[TASK SET]
(1) Answer these questions from the RILM passage:
(a) In what year did the ACLS name RILM as its pilot project?
(b) How many times a year does RILM abstracts appear?
(c) How many abstracts were in Volume I (1967)?
(2) Name every organization that the RILM passage says sponsors RILM in the United States.

[SELECTED TEXT]
The ACLS is now joining forces with the Graduate Center of the City University of New York in the second phase of the project which will go beyond the establishment of traditional abstracting and indexing services in the humanities, resembling those long available in the physical sciences. It will develop advanced retrieval, index generation, editing and photocomposition techniques, specifically designed to deal with humanistic (rather than scientific or technical) literature. It will seek to avoid the widespread duplication of effort that has plagued the scientific world, and at the same time to take full advantage of the advances already made in the flow and transfer of scientific information.1 By its new methods, it hopes to enable the university presses of this country to publish the fruits of academic scholarship more readily and completely than has thus far been economically possible.
In 1966, the ACLS designated a newly established music literature venture, RILM (Répertoire International de Littérature Musicale), as the pilot project through which its overall plan was to be developed and tested. RILM, as most of you know, has its International Center at Queens College of the City University of New York. It is the first project of its kind in the humanities and was established by the International Musicological Society and the International Association of Music Libraries to attempt to deal with the explosion in musicological documentation by means of international cooperation and modern technology. RILM is concerned with the whole of musicology in its broadest definition, including all of its branches and related disciplines. It is governed by a Commission International Mixte designated by the two founding societies. In the United States, RILM is sponsored by the American Musicological Society, the Music Library Association, the Society for Ethnomusicology, and the College Music Society. RILM will eventually be concerned with retrospective materials, but is presently concentrating on current literature only.
RILM abstracts, the official journal of RILM, publishes abstracts indexed by computer of all significant literature in music that has appeared since 1 January 1967. It appears four times a year, the fourth issue being a cumulative index. Included are abstracts of books, articles, essays, reviews, dissertations, catalogues, iconographies, etc. Thus far, the 4 issues of Volume I (1967) with 2532 abstracts, and the 1st issue of Volume II (1968) with 1433 abstracts, have appeared.
The RILM System
The overall ACLS/CUNY project may best be understood through a step-by-step description of how the RILM system will function when all of its six phases are operational. The system, about one-third developed thus far, is being designed so that it will be usable by all scholarly disciplines, individually or in concert, and on various makes of computers and photocomposition devices. It will be capable of producing a scholarly journal, such as College Music Symposium from start to finish, or specialized bibliographies from stored data, or RILM abstracts. The six phases are as follows: 1. data collection 2. processing and editing 3. keyboarding (tags and codes) 4. computer operations 5. photocomposition 6. automatic byproducts (cumulative indices, specialized bibliographies, information retrieval, interdisciplinary search, document retrieval).
Phase I: Data collection
The RILM system is based on author cooperation in the preparation of abstracts. This practice, long established and accepted in the physical sciences, is becoming a necessity in the humanities.2 The vehicle for data collection is the preprinted abstract form which, when properly filled out, provides an accurate bibliographic citation as well as an informative abstract of the work's contents. The author sends his completed abstract form to one of several persons. (See illustration no. 1).

(Collection entries)
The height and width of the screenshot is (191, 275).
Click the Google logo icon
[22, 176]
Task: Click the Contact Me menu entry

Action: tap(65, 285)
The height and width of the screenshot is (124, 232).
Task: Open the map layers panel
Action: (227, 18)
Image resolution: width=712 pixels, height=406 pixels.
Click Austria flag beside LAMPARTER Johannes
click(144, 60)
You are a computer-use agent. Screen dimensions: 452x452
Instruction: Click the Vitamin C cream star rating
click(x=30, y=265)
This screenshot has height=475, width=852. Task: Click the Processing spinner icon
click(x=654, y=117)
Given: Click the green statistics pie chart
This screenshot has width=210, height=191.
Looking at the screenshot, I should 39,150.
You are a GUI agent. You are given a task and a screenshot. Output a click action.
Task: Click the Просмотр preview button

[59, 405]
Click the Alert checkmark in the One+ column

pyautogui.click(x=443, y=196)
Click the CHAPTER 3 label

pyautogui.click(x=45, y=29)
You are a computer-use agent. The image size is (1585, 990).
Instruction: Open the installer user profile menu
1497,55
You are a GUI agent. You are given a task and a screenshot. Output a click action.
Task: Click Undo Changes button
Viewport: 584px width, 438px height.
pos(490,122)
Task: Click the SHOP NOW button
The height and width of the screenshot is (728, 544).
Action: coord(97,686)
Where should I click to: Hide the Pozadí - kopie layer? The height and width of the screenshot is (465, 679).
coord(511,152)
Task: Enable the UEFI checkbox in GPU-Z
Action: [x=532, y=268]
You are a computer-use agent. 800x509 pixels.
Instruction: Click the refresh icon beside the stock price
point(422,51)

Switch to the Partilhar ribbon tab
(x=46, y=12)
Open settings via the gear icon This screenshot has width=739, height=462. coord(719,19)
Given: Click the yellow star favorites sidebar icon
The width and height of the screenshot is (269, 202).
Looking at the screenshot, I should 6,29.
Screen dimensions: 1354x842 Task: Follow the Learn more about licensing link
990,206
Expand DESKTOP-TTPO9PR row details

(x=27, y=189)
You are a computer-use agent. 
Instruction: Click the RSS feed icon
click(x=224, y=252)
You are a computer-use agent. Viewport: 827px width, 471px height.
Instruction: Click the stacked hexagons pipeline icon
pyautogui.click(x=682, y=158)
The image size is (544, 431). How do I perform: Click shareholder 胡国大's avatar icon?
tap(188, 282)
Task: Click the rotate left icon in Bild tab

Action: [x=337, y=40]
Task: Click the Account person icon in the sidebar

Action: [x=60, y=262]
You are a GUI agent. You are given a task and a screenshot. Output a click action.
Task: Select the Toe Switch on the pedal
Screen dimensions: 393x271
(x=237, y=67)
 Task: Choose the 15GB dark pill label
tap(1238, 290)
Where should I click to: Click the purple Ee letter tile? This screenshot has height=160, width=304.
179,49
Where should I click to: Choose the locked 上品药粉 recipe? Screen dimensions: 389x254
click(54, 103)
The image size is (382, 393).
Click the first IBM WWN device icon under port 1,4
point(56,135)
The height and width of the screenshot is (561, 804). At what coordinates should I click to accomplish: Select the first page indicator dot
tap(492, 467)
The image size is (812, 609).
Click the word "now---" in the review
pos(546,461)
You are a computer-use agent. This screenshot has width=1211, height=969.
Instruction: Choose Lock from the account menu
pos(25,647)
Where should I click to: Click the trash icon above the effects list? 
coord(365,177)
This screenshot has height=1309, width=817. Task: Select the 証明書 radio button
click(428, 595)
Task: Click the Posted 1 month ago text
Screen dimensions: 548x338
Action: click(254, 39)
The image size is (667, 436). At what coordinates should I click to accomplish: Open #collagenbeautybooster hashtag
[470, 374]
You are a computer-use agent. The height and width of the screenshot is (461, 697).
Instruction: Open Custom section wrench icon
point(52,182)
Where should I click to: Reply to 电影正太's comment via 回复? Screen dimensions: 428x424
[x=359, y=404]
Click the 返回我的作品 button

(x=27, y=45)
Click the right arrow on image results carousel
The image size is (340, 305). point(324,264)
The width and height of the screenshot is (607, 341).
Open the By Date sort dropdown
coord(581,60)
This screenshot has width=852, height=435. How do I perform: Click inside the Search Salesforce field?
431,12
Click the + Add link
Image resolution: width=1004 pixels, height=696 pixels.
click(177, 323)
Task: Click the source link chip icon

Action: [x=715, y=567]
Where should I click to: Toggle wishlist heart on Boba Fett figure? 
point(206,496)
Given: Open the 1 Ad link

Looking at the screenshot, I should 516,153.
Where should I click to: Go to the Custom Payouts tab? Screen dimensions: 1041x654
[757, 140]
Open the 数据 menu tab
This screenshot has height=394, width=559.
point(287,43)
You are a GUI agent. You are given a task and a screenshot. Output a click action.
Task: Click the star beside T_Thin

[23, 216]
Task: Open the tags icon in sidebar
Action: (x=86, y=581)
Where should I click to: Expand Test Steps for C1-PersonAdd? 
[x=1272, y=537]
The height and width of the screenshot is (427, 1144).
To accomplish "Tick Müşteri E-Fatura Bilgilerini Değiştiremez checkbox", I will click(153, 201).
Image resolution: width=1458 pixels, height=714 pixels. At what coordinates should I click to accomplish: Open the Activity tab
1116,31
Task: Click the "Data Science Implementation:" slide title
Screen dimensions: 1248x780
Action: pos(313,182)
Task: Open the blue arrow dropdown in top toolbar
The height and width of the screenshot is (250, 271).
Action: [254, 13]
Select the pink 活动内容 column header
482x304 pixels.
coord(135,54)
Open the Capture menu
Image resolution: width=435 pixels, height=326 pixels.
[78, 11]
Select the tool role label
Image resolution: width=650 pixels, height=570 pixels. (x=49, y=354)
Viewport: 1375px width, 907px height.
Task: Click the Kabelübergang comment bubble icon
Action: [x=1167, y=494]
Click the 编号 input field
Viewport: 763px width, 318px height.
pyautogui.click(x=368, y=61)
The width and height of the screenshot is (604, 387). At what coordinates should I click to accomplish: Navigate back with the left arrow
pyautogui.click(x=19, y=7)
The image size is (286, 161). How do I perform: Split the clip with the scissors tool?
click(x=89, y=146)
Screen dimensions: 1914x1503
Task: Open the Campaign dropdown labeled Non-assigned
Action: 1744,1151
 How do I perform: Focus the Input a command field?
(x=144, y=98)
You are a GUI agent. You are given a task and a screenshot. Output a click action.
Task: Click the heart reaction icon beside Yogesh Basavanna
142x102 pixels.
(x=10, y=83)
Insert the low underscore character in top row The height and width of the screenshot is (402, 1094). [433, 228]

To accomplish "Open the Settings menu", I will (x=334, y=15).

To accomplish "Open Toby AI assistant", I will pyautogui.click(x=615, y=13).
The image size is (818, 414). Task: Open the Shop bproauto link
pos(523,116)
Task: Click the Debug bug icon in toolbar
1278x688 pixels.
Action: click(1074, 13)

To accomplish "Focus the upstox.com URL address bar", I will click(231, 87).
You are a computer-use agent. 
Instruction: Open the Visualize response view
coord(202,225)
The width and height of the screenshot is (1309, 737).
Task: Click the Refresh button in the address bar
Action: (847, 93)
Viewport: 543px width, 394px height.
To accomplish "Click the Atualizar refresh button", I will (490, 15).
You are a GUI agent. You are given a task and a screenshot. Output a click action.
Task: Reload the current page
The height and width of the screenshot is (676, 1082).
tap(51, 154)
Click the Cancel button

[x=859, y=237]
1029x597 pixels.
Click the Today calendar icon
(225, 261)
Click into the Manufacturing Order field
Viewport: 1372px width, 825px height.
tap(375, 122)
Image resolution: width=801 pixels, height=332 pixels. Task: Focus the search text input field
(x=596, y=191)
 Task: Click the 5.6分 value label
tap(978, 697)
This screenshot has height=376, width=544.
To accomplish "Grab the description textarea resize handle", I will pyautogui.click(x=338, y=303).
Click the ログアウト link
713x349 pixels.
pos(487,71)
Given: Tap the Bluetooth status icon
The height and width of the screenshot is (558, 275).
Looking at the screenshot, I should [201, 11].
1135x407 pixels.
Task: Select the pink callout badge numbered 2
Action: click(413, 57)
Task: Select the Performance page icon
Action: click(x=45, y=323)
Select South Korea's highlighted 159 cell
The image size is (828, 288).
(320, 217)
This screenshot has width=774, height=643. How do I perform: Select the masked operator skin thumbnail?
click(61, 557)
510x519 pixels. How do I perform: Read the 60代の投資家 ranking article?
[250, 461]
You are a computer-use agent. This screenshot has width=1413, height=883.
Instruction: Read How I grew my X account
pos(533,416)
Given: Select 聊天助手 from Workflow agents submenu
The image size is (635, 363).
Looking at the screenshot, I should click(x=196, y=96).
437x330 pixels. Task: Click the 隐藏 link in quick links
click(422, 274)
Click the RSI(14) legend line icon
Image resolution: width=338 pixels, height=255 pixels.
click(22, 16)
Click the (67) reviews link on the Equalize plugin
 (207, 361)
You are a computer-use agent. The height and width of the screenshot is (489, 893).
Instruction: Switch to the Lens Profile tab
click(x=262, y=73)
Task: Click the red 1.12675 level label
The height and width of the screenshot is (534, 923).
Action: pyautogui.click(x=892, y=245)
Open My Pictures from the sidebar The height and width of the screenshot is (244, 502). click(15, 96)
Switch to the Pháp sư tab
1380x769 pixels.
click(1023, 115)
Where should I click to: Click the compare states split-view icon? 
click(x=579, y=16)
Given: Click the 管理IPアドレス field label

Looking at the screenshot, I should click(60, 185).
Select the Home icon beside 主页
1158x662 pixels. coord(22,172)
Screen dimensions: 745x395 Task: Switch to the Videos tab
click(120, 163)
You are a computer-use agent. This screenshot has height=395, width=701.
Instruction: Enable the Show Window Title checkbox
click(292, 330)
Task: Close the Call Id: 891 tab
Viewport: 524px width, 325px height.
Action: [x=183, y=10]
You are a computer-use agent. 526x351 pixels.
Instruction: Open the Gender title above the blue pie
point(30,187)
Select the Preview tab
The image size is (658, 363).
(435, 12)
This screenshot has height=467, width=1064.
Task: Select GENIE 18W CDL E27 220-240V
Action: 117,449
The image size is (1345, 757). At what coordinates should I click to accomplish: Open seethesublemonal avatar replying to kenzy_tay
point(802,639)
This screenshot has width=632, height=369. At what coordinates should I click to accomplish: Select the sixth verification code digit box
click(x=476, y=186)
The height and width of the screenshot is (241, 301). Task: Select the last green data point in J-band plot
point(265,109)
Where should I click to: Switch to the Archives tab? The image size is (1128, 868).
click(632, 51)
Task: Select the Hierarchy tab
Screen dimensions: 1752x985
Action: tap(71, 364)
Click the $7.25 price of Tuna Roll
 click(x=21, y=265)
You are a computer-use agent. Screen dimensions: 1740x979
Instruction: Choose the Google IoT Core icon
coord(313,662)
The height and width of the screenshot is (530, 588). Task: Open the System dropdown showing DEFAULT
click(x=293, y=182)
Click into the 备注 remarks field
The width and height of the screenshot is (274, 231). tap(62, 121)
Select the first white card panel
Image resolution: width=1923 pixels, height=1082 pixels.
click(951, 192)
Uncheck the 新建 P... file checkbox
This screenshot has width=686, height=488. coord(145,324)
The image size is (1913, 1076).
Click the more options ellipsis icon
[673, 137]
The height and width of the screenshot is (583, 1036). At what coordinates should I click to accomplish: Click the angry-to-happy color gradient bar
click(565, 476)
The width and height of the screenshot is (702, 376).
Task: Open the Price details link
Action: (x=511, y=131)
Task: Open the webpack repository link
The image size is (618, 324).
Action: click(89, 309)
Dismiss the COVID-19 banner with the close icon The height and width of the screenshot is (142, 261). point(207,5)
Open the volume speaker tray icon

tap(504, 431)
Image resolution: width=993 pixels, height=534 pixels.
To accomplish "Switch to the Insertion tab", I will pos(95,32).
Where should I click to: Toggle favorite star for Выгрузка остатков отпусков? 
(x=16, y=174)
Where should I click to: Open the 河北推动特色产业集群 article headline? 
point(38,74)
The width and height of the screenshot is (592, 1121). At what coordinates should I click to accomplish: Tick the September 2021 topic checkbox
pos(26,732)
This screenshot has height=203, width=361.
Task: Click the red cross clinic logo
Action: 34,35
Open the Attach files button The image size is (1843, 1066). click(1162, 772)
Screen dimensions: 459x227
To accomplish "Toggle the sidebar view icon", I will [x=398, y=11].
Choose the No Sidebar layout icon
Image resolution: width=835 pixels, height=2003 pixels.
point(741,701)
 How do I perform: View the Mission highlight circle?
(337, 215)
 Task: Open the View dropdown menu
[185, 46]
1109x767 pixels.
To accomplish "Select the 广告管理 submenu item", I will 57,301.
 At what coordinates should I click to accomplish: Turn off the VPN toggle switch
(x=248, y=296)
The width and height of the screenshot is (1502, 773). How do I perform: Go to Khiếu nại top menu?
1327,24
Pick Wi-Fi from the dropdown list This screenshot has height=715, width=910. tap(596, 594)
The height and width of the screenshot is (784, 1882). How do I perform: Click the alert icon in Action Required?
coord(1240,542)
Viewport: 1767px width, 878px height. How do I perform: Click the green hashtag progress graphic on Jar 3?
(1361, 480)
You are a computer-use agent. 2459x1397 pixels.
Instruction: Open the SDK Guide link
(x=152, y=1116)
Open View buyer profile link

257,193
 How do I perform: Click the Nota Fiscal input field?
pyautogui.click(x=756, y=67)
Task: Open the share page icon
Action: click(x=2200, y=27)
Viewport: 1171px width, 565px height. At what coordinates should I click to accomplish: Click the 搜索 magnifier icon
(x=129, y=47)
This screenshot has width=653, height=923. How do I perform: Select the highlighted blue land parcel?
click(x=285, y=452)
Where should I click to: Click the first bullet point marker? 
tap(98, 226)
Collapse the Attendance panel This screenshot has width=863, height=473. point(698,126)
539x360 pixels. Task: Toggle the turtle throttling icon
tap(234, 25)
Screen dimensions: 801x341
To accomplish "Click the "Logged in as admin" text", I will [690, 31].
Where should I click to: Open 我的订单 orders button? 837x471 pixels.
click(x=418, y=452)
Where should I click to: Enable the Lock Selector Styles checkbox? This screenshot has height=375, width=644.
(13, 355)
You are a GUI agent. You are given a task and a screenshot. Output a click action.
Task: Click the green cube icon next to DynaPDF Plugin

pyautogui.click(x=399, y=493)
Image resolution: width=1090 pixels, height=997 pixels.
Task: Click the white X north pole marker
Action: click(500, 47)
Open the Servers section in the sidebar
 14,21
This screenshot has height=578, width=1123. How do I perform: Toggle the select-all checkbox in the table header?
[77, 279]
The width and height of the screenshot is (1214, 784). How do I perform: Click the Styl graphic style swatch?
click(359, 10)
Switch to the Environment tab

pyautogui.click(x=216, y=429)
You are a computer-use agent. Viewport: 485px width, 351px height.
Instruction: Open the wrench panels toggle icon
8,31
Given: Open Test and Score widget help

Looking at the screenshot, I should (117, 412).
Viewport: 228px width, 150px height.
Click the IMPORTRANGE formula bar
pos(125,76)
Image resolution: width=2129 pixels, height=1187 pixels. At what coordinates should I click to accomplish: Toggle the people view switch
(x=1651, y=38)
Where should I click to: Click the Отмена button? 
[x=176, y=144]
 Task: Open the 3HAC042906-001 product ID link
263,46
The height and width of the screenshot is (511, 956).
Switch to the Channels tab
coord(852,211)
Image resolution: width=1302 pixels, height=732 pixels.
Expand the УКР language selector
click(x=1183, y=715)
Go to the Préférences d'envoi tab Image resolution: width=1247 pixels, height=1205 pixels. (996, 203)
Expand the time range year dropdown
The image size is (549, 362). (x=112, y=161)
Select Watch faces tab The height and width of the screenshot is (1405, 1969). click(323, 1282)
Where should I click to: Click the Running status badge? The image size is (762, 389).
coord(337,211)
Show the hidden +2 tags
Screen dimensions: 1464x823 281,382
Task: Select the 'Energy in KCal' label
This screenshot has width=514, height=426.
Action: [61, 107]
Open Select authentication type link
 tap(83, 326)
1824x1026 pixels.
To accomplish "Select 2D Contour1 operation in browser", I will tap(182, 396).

[THE ANSWERS]
(1)
(a) 1966
(b) Four times a year
(c) 2532

(2)
- American Musicological Society
- Music Library Association
- Society for Ethnomusicology
- College Music Society